Ironically, the authority granted by universities via EDI to groups like Stonewall and Gendered Intelligence – both politically opposed to current medical and public opinion – is leading to the cancelation of people who are wholly in tune with medical opinion (in the form of the Cass Report) as well as common sense. The ‘debate’ is warranted, other than in the minds of a minority of ideologues.
The author supports the right of students in the 1970s to oppose (in this case assault) Eysenck to stop him speaking. He draws a parallel between Eysenck and contemporary cancel culture (note the latter is largely aimed at gender critical feminists).
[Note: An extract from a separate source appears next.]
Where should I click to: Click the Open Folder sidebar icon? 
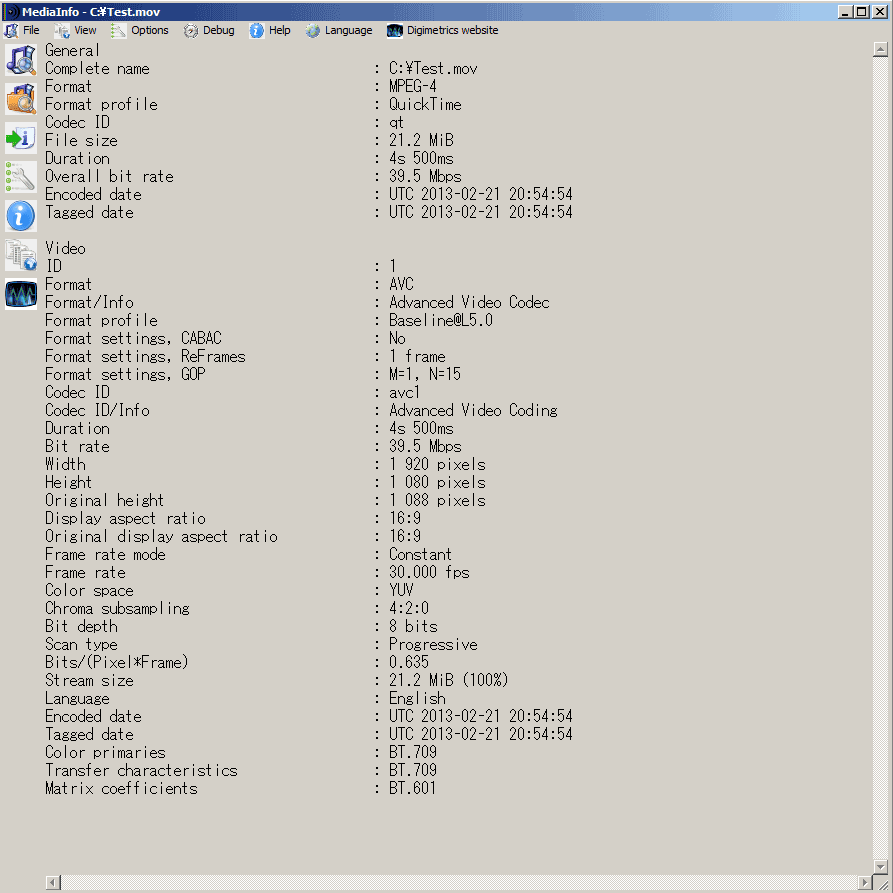point(20,98)
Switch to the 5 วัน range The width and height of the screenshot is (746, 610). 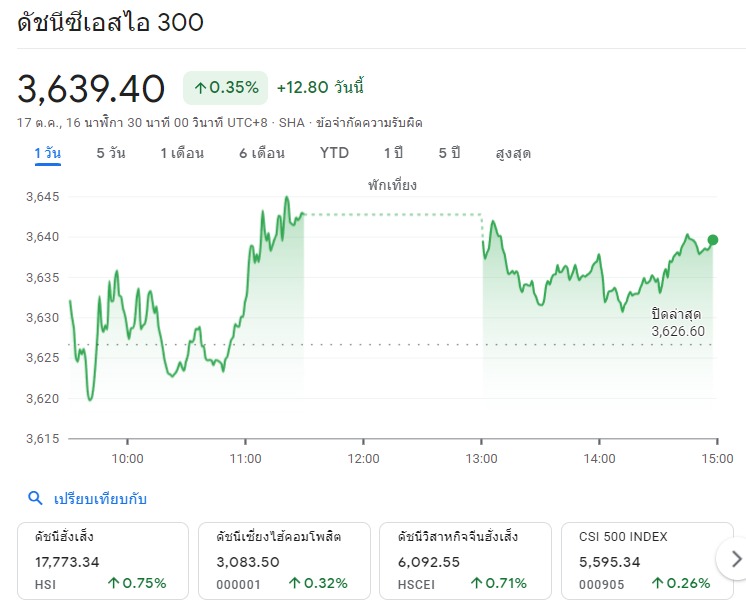[x=111, y=153]
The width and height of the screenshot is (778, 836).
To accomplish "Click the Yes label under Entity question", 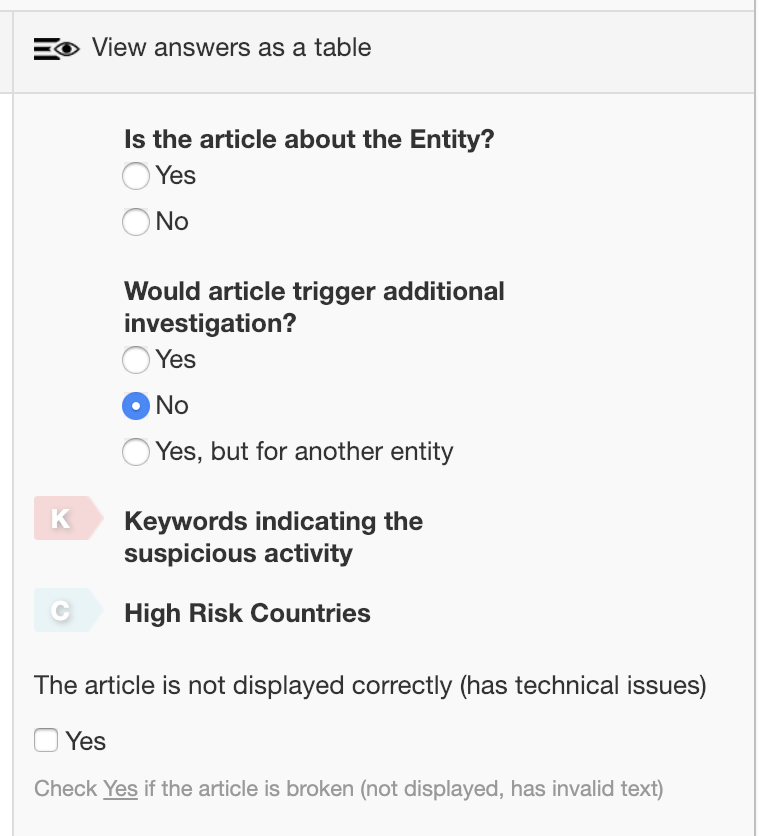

Is he suggesting those on the receiving end of today’s cancel culture warrant assault? It’s not a wild inference, and some have faced threats of violence. I think its disgraceful.
Clarifying for later readers that Dr. Cass herself has disowned many of the interpretations taken from the report and advocated for more robust trans healthcare for 18-25s, a legislative ban on conversion therapy, earlier access to puberty blockers, and for an intersectional approach to be taken to other concerns alongside trans healthcare rather than instead.